(AVAILABLE DATA begins)
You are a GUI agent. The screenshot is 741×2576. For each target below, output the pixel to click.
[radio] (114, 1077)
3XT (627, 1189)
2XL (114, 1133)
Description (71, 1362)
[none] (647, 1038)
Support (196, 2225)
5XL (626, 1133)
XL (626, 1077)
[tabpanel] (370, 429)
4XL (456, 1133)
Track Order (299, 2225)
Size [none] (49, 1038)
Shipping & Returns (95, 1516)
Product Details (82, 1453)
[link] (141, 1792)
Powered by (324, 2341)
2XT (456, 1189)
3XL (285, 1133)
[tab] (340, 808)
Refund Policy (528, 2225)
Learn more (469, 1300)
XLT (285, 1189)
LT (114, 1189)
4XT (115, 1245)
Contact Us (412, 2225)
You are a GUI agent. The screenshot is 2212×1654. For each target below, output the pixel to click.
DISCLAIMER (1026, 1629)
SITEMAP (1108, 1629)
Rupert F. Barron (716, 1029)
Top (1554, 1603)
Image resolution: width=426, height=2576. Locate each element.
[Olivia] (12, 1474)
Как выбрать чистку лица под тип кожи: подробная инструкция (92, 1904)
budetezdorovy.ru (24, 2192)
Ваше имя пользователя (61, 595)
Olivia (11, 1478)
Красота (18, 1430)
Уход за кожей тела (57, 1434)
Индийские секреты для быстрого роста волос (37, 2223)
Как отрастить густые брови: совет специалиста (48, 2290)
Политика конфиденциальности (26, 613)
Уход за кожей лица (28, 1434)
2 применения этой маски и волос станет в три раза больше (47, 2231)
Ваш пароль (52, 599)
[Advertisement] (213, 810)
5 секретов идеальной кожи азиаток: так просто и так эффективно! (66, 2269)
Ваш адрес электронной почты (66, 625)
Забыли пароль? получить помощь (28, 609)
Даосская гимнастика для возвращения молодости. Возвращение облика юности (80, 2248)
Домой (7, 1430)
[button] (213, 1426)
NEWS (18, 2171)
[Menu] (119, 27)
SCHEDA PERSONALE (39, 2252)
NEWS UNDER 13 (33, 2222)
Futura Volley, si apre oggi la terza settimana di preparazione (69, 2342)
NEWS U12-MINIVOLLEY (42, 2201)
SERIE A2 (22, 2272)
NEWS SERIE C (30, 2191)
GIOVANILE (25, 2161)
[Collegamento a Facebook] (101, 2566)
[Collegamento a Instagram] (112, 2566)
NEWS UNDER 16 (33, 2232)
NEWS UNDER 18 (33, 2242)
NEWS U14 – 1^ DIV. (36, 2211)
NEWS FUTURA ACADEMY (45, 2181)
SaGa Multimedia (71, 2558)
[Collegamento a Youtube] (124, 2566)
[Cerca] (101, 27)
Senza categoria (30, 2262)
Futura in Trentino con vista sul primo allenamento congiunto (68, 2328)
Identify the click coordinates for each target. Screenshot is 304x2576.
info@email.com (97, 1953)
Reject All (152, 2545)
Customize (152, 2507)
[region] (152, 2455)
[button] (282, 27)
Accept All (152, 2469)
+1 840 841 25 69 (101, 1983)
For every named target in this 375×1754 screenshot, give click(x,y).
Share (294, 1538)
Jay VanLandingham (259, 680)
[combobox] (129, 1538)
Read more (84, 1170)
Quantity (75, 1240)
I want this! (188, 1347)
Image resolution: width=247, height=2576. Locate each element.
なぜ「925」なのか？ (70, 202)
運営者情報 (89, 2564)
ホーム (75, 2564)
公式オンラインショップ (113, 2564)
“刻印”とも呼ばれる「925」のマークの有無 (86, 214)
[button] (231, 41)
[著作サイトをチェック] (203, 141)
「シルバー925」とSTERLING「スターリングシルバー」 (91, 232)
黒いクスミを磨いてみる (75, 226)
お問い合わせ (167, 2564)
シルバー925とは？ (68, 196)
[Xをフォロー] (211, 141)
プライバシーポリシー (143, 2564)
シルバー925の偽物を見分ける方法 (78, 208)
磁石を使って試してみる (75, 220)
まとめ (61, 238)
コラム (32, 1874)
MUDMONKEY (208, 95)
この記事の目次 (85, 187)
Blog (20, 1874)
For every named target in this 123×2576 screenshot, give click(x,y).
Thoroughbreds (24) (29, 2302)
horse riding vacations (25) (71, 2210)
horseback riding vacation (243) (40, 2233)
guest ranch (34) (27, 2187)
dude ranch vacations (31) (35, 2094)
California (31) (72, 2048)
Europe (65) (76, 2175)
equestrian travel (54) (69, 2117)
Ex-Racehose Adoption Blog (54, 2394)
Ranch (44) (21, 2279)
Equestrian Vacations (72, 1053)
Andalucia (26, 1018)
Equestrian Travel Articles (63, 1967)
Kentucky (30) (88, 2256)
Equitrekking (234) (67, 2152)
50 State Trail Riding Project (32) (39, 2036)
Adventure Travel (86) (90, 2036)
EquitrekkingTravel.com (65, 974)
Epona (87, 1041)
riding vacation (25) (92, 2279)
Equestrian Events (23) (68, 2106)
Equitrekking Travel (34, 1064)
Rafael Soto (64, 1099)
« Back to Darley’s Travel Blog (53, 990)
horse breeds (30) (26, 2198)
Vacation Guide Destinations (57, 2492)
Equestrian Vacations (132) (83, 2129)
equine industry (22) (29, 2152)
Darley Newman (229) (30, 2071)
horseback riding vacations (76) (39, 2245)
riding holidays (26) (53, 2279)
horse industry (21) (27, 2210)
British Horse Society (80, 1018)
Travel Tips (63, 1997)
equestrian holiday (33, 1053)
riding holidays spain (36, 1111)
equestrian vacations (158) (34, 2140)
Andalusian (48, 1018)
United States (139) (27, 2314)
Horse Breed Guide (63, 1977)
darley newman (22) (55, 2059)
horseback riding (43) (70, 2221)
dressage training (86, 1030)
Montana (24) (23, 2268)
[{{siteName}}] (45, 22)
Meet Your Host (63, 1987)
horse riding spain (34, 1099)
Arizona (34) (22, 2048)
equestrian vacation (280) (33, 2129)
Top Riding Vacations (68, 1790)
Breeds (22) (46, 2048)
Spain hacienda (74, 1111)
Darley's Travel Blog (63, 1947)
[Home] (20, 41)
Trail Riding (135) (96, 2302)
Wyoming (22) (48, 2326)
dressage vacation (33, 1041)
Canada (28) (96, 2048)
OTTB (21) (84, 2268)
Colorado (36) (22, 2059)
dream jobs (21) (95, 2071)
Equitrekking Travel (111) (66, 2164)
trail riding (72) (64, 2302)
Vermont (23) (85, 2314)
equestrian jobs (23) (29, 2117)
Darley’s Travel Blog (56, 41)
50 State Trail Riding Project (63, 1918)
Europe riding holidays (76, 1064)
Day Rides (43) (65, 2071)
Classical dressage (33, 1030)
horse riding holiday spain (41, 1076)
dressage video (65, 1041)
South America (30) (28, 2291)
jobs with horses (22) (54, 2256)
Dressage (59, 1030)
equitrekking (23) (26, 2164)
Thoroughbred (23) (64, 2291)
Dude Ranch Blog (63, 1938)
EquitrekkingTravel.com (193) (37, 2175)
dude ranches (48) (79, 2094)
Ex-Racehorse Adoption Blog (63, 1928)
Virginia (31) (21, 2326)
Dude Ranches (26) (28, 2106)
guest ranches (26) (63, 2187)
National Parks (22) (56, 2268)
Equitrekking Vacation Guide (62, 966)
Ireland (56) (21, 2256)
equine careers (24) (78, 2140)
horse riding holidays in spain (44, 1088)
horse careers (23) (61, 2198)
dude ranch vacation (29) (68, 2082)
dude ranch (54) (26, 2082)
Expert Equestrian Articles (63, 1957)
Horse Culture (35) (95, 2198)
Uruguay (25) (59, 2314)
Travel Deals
(AVAILABLE DATA ends)
PROBLEM REQUIREMENTS → Scan the records for the string "width" and show every line that contains it.

RESPONSE FOR THIS EXERCISE →
Image resolution: width=426, height=2576. Locate each element.
Image resolution: width=247, height=2576. Locate each element.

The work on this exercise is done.